**Click-target data**
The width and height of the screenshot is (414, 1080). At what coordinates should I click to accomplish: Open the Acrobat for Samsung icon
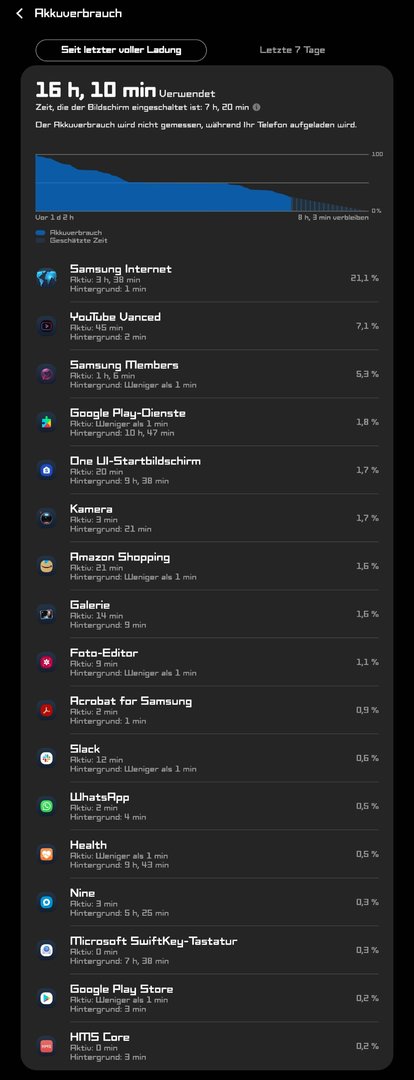coord(46,710)
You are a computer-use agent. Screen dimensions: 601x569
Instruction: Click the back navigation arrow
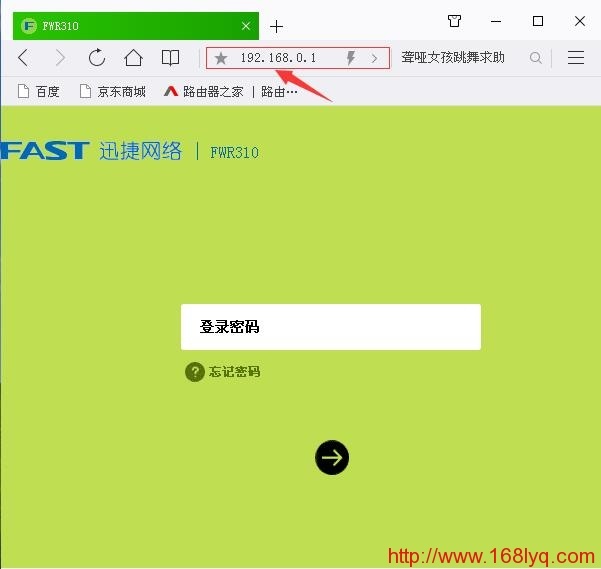[24, 58]
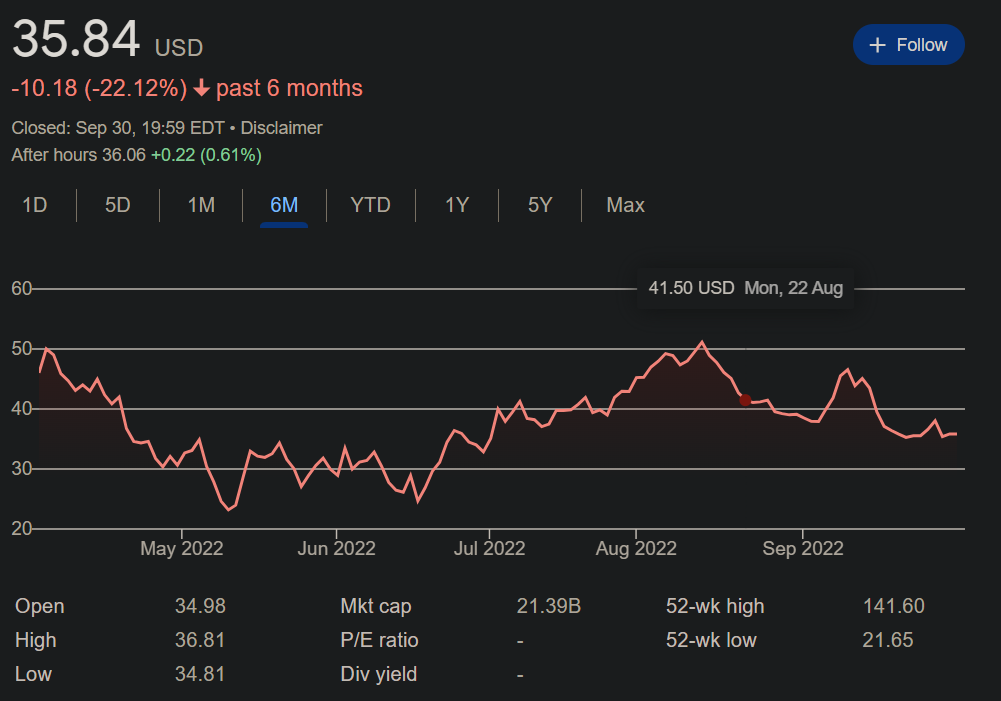Click the Jul 2022 axis label
This screenshot has height=701, width=1001.
click(x=489, y=548)
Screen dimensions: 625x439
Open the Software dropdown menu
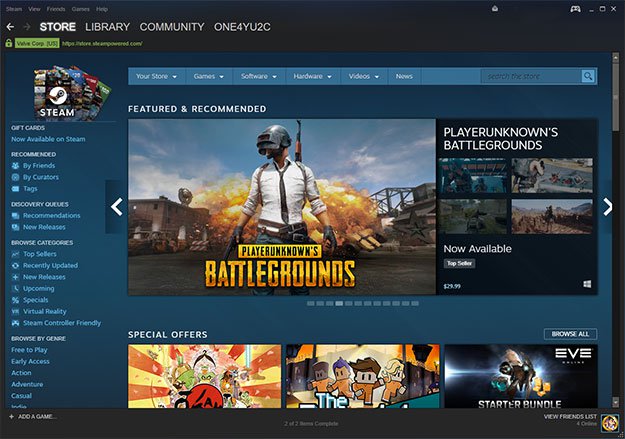[259, 76]
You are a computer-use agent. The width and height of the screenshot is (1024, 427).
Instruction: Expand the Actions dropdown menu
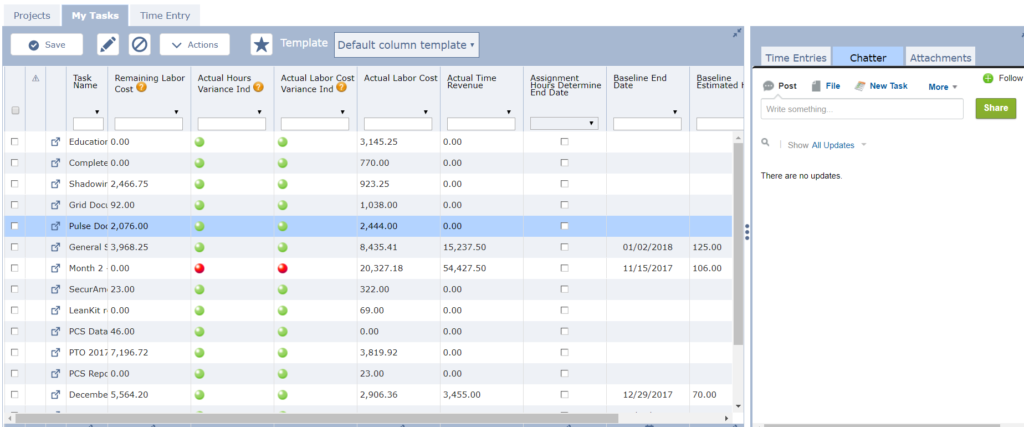(195, 45)
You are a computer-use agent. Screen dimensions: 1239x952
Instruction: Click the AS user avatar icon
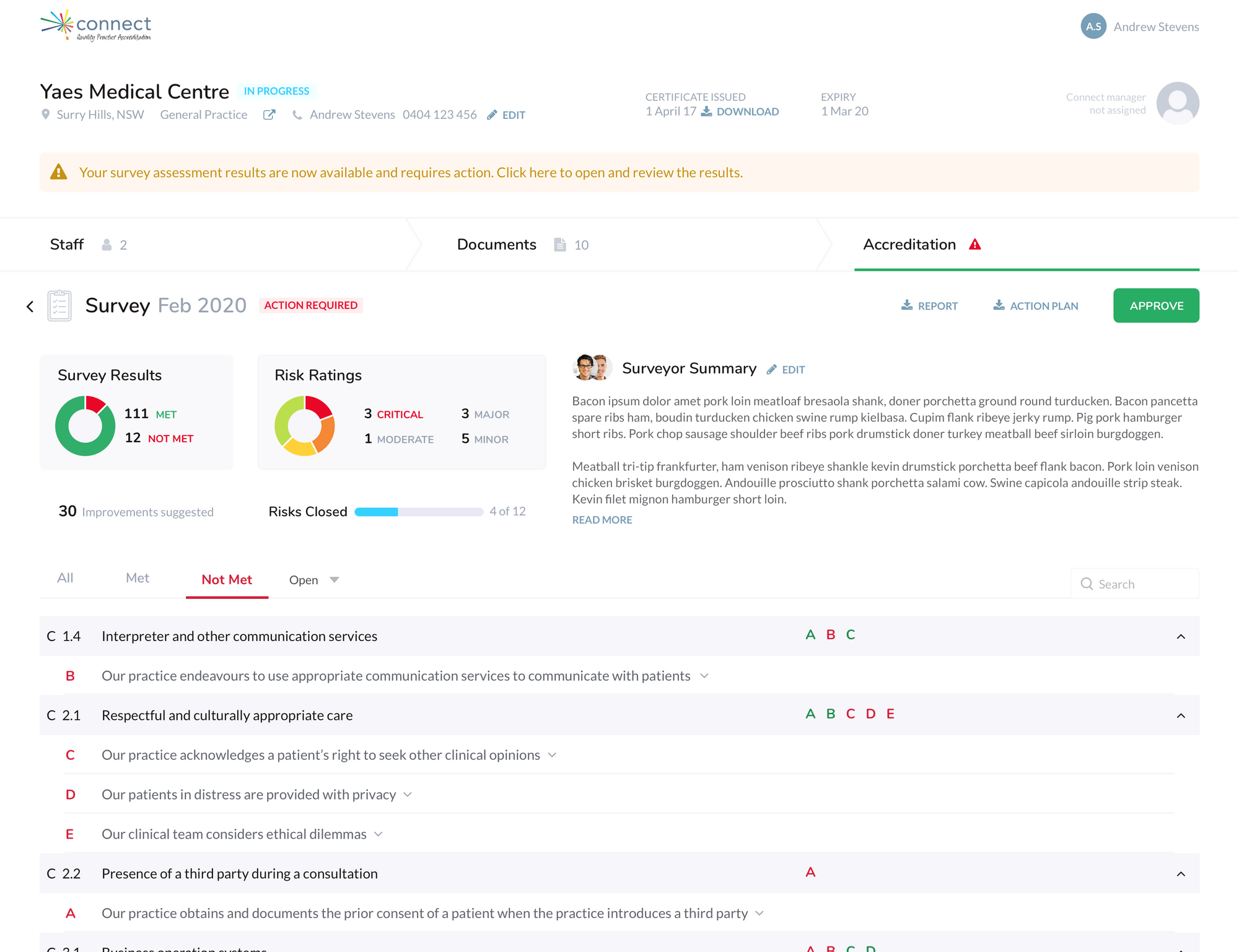point(1093,27)
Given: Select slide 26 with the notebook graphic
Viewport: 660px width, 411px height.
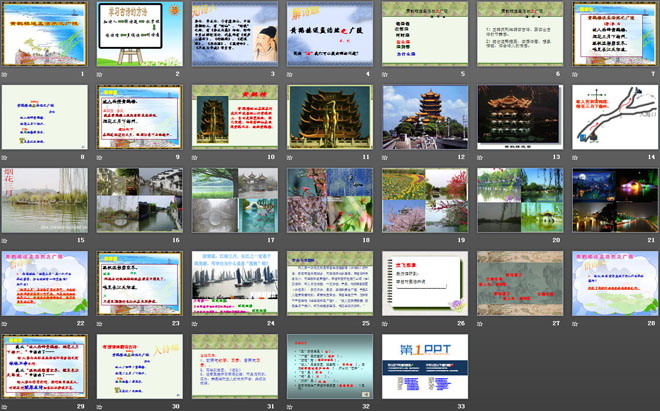Looking at the screenshot, I should pyautogui.click(x=424, y=282).
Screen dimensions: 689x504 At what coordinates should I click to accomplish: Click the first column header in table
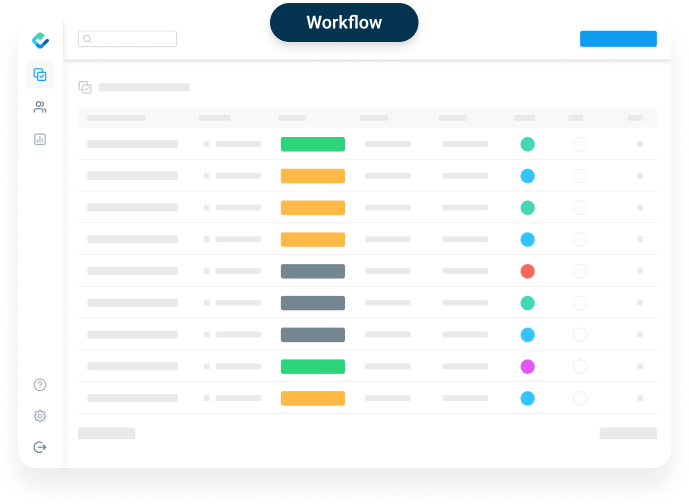(116, 118)
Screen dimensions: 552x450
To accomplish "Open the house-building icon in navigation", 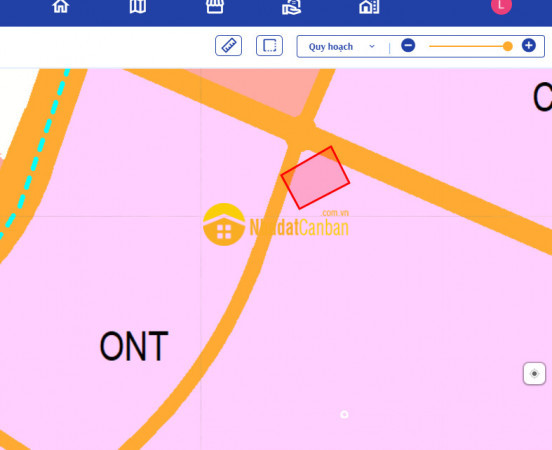I will [x=369, y=6].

**Directions for this task**
Change "Instruction" to "Command" in the part of the rows above that opens with the line containing "You are a computer-use agent. The" and closes with the line containing "point(1093,27)", keeping everything else unchanged. Give back only those lines, leaving the pictures out.

**Exercise response**
You are a computer-use agent. The width and height of the screenshot is (1024, 427).
Command: Expand the Actions dropdown menu
(195, 45)
You are a computer-use agent. Screen dimensions: 1239x952
Command: Click the AS user avatar icon
point(1093,27)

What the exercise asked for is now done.